The biggest reason I don’t write as often as I should is that many nights I’m too tired to write. It’s frustrating to read about other writers who stay up until 4 in the morning or people who give up everything so they have time to write.
I seriously don’t understand how these people manage this. I do wonder if they have a spouse who picks up all the extra chores so they can be free. Not everyone has this luxury.
Here’s the thing, I like to sleep. If I don’t get at least seven hours, I’m super grumpy and have a hard time focusing. So the 4 o’clock thing doesn’t work for me. Not with a full-time job and a family that I’d prefer not to ignore. I usually cook dinner and clean up. I like a clean house, maybe a little too much.

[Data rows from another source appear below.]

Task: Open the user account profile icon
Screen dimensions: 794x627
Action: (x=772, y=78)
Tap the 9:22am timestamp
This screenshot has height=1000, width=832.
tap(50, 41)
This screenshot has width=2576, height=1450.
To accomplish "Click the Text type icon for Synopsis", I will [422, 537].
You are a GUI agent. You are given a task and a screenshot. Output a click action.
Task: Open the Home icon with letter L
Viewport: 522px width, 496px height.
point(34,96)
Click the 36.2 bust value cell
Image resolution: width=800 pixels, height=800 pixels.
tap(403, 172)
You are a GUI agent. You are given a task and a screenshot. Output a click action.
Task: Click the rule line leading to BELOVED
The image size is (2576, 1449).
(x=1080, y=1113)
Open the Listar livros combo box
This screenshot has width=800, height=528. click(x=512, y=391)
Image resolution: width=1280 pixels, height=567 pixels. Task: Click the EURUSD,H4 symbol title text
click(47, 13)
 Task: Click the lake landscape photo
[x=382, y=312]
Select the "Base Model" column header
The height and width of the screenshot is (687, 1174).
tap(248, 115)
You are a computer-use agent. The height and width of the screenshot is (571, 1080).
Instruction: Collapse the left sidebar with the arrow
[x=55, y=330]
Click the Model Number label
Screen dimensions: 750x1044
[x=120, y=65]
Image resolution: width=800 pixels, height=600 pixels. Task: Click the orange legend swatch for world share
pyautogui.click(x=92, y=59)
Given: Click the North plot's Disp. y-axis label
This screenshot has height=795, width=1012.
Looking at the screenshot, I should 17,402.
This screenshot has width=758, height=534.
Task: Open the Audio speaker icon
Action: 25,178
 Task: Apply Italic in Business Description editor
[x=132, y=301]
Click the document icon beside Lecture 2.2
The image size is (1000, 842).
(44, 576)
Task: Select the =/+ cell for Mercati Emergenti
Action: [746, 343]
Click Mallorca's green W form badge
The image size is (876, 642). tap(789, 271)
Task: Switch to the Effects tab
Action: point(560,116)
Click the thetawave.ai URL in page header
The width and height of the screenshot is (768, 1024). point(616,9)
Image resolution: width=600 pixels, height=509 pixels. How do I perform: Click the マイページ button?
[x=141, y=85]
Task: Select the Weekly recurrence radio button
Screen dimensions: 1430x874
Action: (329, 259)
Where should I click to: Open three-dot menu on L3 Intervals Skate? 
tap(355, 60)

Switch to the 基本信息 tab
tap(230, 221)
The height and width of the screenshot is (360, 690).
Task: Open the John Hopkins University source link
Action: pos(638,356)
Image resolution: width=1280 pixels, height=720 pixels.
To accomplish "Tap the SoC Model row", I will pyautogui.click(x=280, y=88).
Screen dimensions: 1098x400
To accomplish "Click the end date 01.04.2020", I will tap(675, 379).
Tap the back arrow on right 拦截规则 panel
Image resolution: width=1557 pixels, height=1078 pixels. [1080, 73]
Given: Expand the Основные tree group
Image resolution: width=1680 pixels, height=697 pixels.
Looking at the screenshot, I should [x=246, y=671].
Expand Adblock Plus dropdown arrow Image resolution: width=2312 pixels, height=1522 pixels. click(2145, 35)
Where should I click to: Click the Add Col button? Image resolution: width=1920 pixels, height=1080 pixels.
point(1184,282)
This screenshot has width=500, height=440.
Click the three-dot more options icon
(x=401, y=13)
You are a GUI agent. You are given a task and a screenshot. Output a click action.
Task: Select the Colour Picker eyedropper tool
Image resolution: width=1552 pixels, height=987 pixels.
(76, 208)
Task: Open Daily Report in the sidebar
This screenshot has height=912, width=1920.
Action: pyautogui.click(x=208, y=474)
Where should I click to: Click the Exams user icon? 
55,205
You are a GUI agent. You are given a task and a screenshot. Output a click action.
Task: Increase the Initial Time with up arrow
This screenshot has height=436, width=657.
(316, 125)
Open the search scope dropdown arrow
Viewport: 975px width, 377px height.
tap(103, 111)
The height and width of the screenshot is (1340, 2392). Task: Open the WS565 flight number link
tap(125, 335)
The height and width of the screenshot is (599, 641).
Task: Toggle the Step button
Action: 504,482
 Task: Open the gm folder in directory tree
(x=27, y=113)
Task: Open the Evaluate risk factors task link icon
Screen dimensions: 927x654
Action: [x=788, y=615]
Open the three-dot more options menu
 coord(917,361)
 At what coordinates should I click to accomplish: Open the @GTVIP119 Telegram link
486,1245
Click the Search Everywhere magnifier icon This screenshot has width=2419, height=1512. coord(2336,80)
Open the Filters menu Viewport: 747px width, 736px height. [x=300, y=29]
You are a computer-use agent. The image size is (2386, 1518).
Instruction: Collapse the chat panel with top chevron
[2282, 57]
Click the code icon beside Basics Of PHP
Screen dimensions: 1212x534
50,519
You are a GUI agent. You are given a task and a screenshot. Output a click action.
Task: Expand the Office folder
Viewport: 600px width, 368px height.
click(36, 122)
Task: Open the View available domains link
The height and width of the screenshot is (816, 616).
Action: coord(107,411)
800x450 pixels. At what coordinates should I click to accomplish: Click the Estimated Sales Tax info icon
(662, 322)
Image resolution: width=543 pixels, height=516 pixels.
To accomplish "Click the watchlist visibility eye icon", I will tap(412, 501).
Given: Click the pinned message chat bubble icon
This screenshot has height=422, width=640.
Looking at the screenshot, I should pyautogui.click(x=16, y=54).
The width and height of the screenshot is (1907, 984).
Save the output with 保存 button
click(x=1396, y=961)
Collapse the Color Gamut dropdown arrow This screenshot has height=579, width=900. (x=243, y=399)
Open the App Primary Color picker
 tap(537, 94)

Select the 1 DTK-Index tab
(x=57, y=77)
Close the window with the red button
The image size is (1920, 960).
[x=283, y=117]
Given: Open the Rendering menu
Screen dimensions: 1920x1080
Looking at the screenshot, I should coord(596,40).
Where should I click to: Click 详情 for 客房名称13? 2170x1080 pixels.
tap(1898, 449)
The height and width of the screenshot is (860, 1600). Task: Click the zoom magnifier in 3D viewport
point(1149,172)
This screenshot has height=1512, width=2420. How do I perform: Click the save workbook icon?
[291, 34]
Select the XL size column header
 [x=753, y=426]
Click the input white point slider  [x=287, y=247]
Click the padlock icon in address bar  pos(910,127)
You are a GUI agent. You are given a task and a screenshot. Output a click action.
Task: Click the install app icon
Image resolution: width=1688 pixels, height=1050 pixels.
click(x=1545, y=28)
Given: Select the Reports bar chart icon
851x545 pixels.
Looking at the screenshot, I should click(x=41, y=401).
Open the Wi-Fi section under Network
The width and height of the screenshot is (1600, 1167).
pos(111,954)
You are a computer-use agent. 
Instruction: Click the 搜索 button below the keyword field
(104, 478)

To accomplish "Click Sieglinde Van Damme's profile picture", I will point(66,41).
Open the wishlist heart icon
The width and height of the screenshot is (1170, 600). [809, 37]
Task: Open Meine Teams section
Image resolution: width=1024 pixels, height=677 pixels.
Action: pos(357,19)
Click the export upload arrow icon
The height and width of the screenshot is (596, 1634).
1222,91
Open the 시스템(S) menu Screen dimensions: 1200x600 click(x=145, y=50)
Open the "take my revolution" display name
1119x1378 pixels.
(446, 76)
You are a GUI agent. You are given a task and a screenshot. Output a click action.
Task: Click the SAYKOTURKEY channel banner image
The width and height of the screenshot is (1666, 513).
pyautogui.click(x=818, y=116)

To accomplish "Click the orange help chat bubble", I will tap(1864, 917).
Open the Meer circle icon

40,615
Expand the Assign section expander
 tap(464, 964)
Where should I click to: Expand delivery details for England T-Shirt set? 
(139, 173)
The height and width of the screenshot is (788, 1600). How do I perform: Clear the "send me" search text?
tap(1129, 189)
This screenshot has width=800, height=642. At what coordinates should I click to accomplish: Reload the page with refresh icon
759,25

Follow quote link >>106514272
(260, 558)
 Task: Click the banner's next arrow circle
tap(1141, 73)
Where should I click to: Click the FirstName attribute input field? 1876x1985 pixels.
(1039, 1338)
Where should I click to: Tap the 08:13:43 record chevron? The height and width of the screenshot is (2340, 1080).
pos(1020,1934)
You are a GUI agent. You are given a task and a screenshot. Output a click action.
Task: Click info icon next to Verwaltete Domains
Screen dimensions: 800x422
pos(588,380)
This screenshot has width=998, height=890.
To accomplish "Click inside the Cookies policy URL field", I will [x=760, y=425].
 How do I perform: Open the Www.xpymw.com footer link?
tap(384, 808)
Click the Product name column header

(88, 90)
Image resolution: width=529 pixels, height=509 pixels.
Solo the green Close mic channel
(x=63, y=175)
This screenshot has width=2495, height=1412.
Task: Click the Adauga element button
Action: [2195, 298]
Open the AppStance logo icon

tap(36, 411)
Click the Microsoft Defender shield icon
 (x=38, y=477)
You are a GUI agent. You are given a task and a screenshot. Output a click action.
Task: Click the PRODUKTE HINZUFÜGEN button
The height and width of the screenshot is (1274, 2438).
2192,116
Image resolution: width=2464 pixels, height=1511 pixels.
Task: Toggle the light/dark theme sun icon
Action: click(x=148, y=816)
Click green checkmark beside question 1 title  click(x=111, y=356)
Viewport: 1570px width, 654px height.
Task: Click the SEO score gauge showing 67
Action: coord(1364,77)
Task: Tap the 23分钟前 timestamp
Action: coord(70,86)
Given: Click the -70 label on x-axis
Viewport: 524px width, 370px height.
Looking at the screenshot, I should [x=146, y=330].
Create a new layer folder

And many nights I’m up at the school sitting in my car, waiting.
I get up before 6, and many nights I don’t get home until 6:30. After cooking dinner and cleaning up and taking the dog out, that leaves me with only a short time to write. But after going all day, I like to rest. I also like to exercise, play with our animals, crochet, sew, and read. I get exhausted just thinking about all of it.
Some days, I feel like I could sleep for a week.
This isn’t about time management. When I’m exhausted like this, it feels like a chore to open my computer. And when I do, I stare at the page, my mind counting down the minutes until bedtime.
Managing through tiredness
I haven’t mastered this yet. However, I have found a few tricks I’ve started using.
- Make time to rest. I am often up and doing things; walking the dog, cleaning, cooking, making lunch, etc. I have found if I make time to rest, really rest. Put the phone away, rest, I have more energy.
- Let go of the feeling I have to do everything. Stress is a big factor. If I can let it go, I’m not as tired.
- Be health conscious. Drink water, exercise, eat lean and green. This makes me feel better overall.
- Ask for help. I’ve been asking my husband to pitch in more. If I make dinner I ask him to clean up and vice versa. I also ask him to pick up our daughter at least once a week.
- Open the computer anyway. There is a saying about the gym. Don’t decide whether or not to go to the gym until you’ve changed into your gym clothes. The same goes for writing. I don’t decide not to write until I open the computer.
- Set a goal and stick to it. Realistic goals are important for any project. A goal should be something achievable on a normal week, with actionable tasks, and measurable.
Not every writer will be able to write a book in a month. I’ve come to the terms that I’m one of them. And that’s okay. The bottom line is to keep pushing ahead at the fastest pace I can. I will get to my destination eventually.
I’m sure many of you feel the same. It’s okay to take time to care for yourself before diving back into your writing.
How about you? What sort of tips do you have?